In the midst of the long stay at the hospital, we were able to get our hands on a case of Palisade peaches. Last week, Juno ate her first peach, pureed and spoonfed (she loved it). Tonight, I made a simple tomato sauce out of a slapdash assortment of tomatoes, mostly from my mother-in-law, but I was able to pluck one small tomato from our struggling container plant and add it. When Juno tried a bite, she wasn’t sure what to think. Tomatoes, fresh from the vine, are bursting with flavor, and I don’t like to skimp on the garlic. She moved her taste of tomato around her mouth, considering. But when Nat offered her a second bite, she opened her mouth for it, sure enough.
This may not have been the Sabbatical summer I planned, but watching Juno experience these fruits of the season has reminded me that God works in and through the challenging and unexpected, perhaps even more than the smooth seasons that go just as we hoped.
This summer, the intention for our St. Mary Magdalene community was to consider what we’ve learned during our long wilderness journey. Who are we, and what are we being called to be as we transition into a new season together? Where might the Holy Spirit be leading us next?
I haven’t been able to be party to as many of these conversations as I had hoped, but I can say that I was reminded of who this community is during this summer nevertheless. Nat, Juno, and I are reaping a spiritual harvest, one born of the love and care we have received during our pilgrimage through two heart surgeries and many weeks of waiting. It is at precisely these times, when we need Christ to carry us, that we see what church really is. Someday soon, it will be our turn to do the same for others.
As the letter of James has been reminding us, there is no louder statement of who we are and what we believe than what we do. What we believe about Jesus, and who that makes us together, is shown forth in how we love our neighbors. This summer, we have seen and felt St. Mary Magdalene enfold us in love and prayer– but not only our family. St. Mary Magdalene sent, along with our love and prayers, our full tithe to Locally Haiti this last month, a tangible extension of our love for our siblings in Petit Trou and beyond. We have faithfully adapted to a slow transition into our building as we finish up our long building project and make choices informed by care for everyone’s safety. The patience and resilience of this community continues to make me glad and humble to serve among you.
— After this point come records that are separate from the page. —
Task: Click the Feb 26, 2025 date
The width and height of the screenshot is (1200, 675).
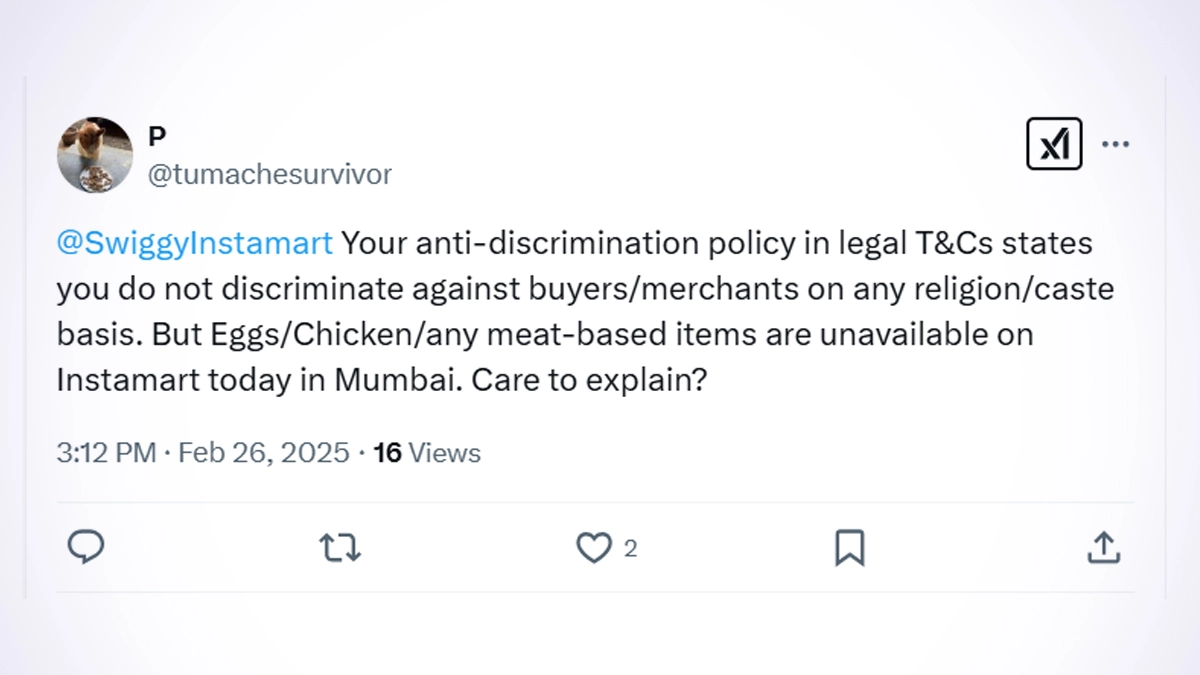Action: [x=264, y=453]
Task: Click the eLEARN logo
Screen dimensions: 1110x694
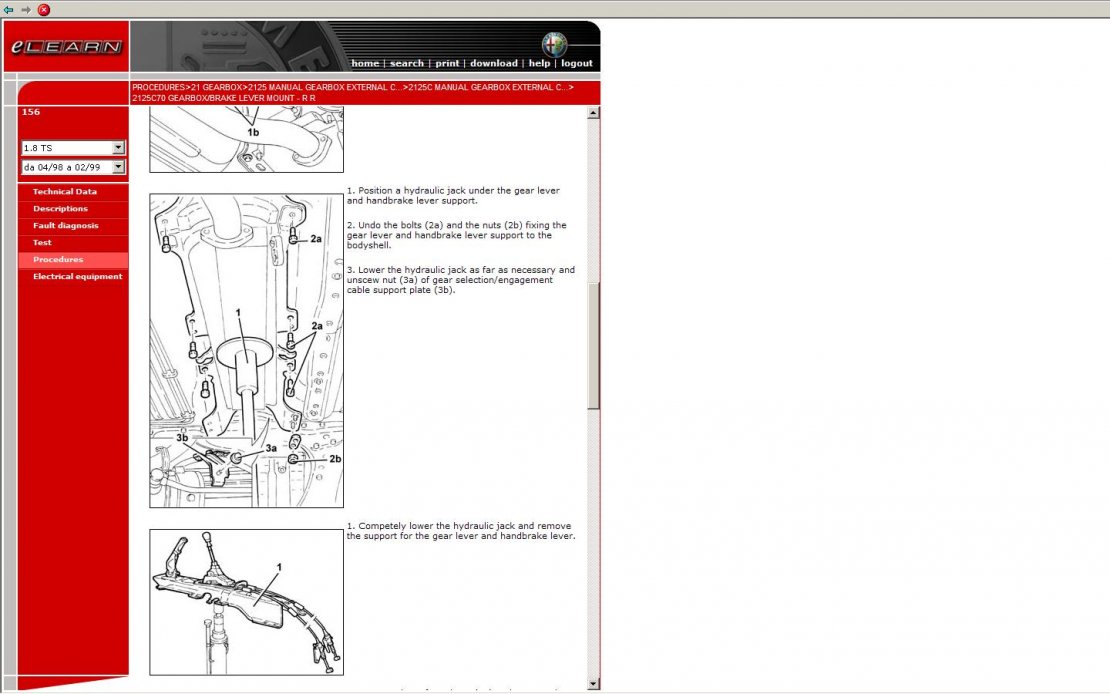Action: 65,47

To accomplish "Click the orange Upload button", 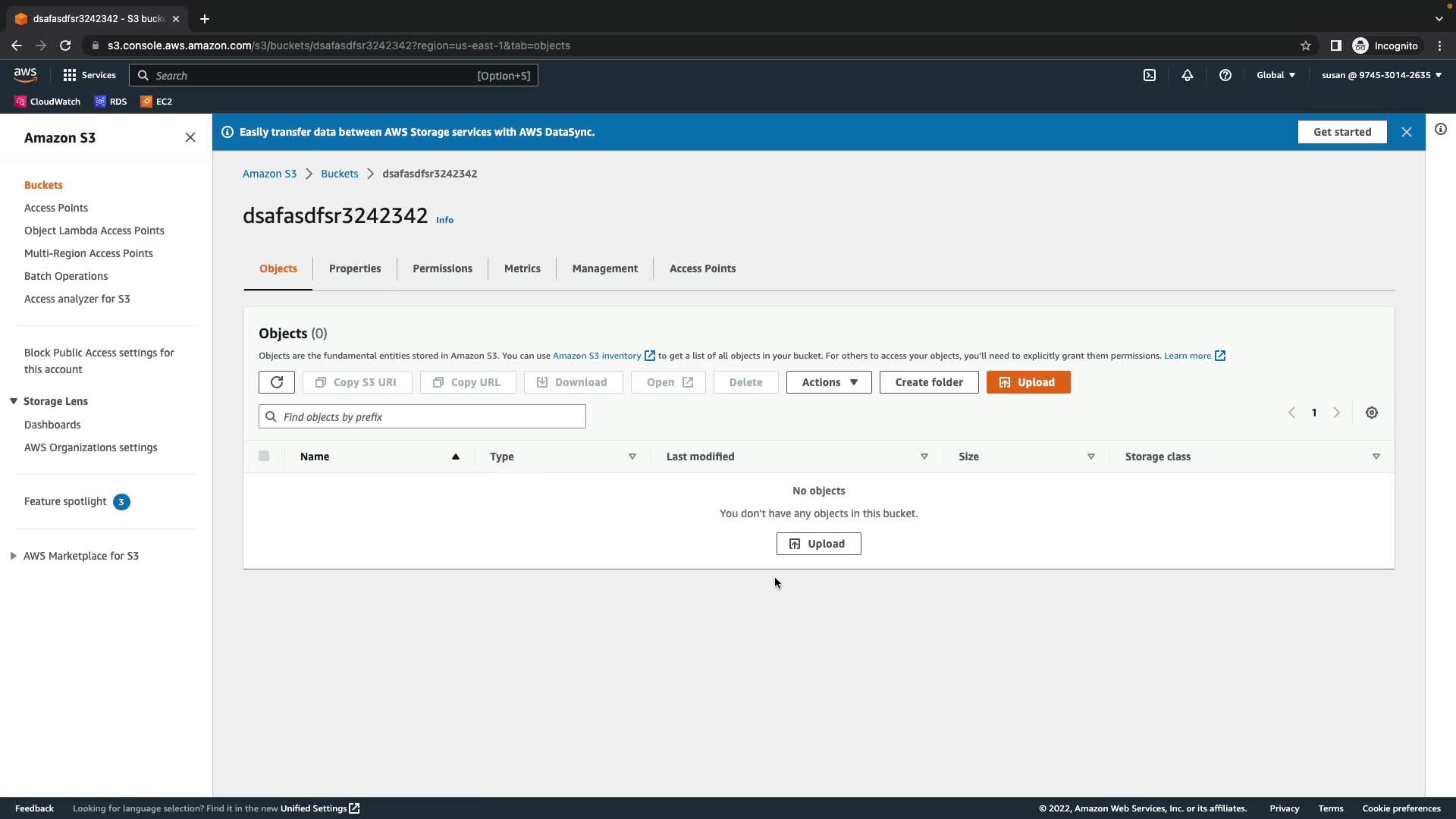I will coord(1028,382).
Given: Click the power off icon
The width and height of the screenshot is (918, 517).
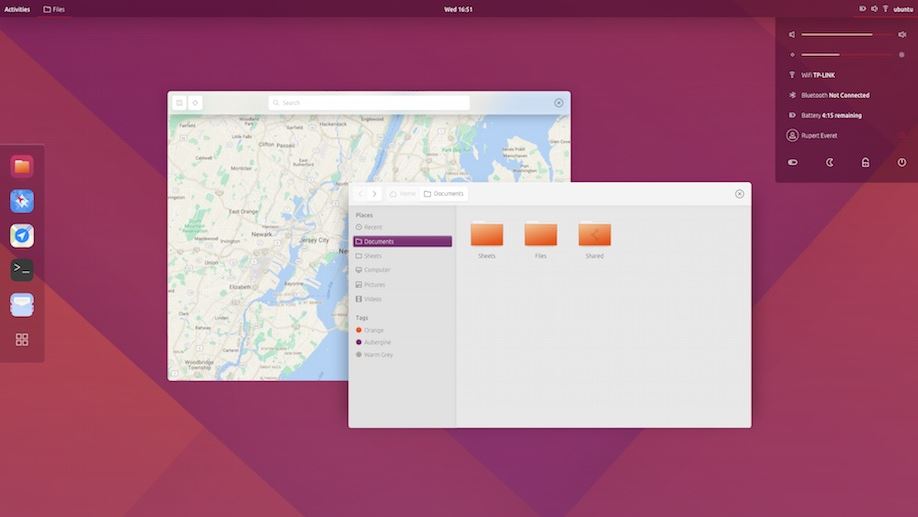Looking at the screenshot, I should (x=901, y=162).
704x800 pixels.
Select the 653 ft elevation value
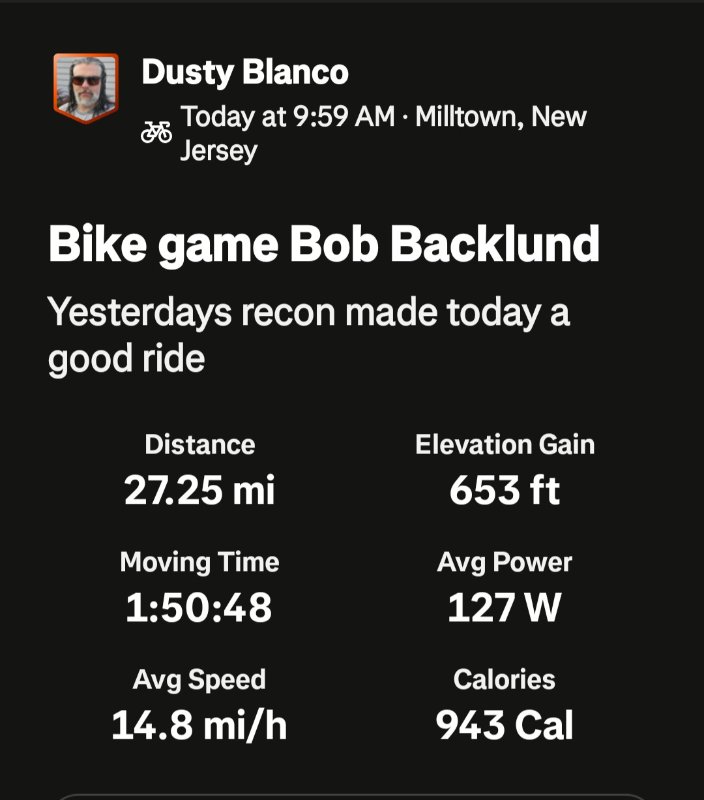(504, 490)
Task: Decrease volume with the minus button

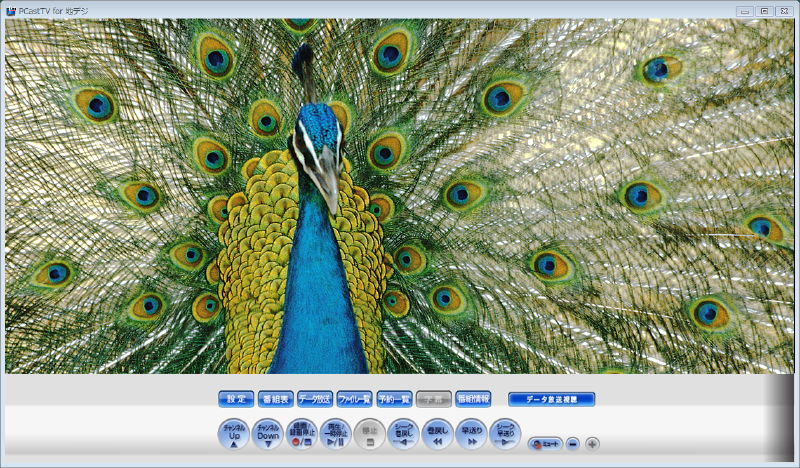Action: [573, 443]
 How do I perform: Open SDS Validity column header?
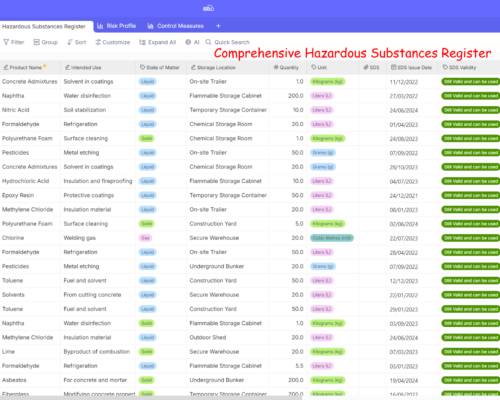pyautogui.click(x=459, y=67)
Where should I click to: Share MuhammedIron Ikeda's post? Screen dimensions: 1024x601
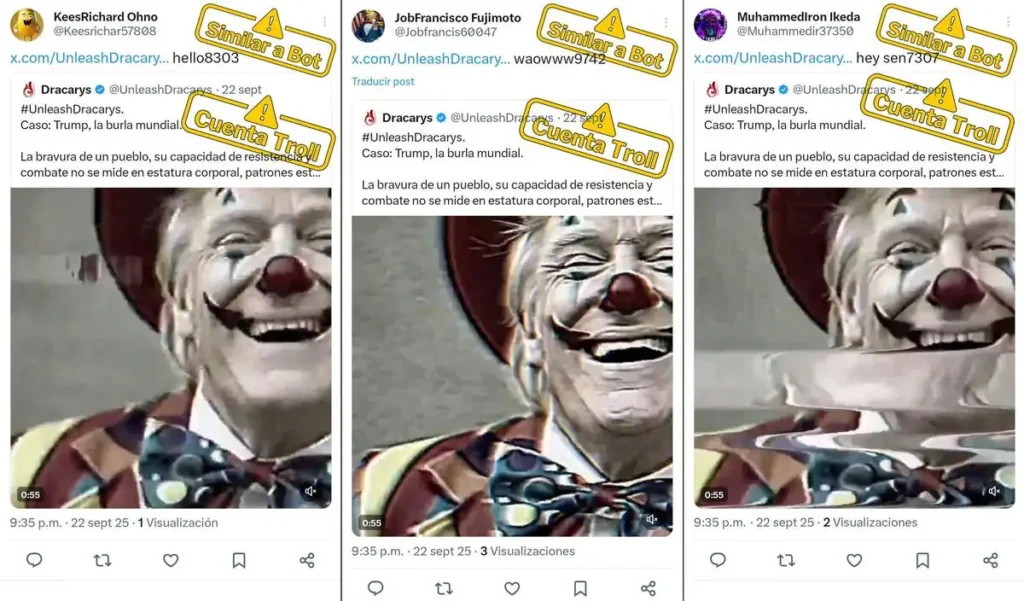pyautogui.click(x=990, y=560)
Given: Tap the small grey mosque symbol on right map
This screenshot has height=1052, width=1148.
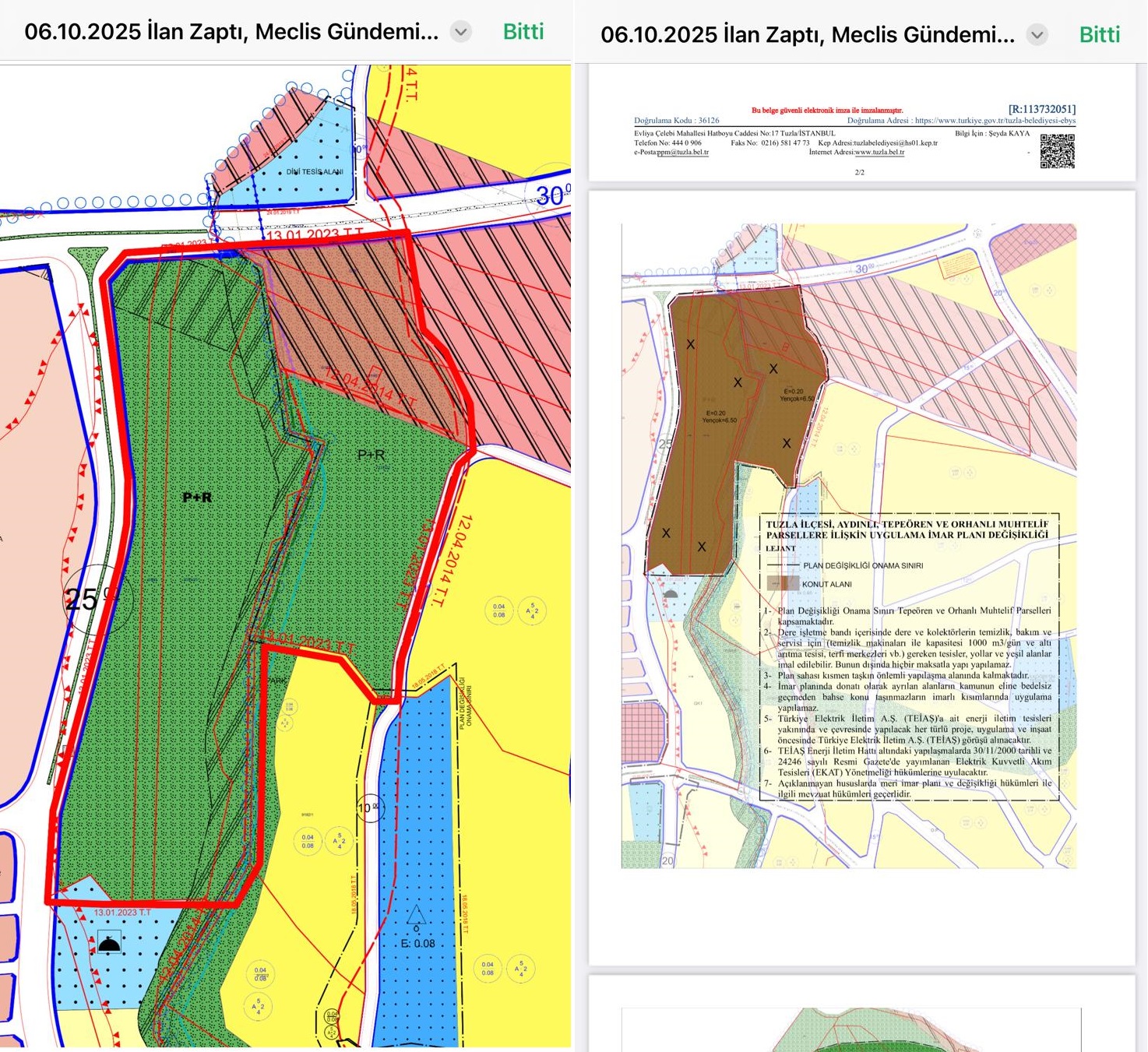Looking at the screenshot, I should (x=670, y=594).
As we enter this new season, change is again in the air: Godly Play, online for now but in the Education Wing before long, begins this week; our annual Stewardship campaign, launching soon; preparation to return to our beautiful sanctuary after so long away, and of course the return of Fr. Bruce, just around the corner.
I hope that as we welcome fall, we can enjoy and recognize the fruits of this Sabbatical season. What new connections have been formed? What has sustained us, in the midst of a summer so full of both joy and sorrow? What are we thankful for, and where has God shown up– especially where we didn’t expect God to?
Here, I’ll go first:
I am thankful for the prayers of this community, for all the texts, emails, and calls to ask how we are and to share your love. I am thankful for my colleagues, who are the most supportive team I could ask for, and for the support of Revs. Sarah and George Berlin, whose presence among us has allowed me to be present for Juno and to take a much-needed vacation. I am appreciative of the conversations I have had in person with some of you, so refreshing after this last year. I am thankful too for the glimpses of Christ I got in the love of our friends, the skilled hands and kind heart of Juno’s surgeon, and the faithful care of all the nurses and doctors of the PICU. I am so thankful that Juno has a working heart and a smiling face.
And yes—I'm thankful for tomatoes, and for peaches.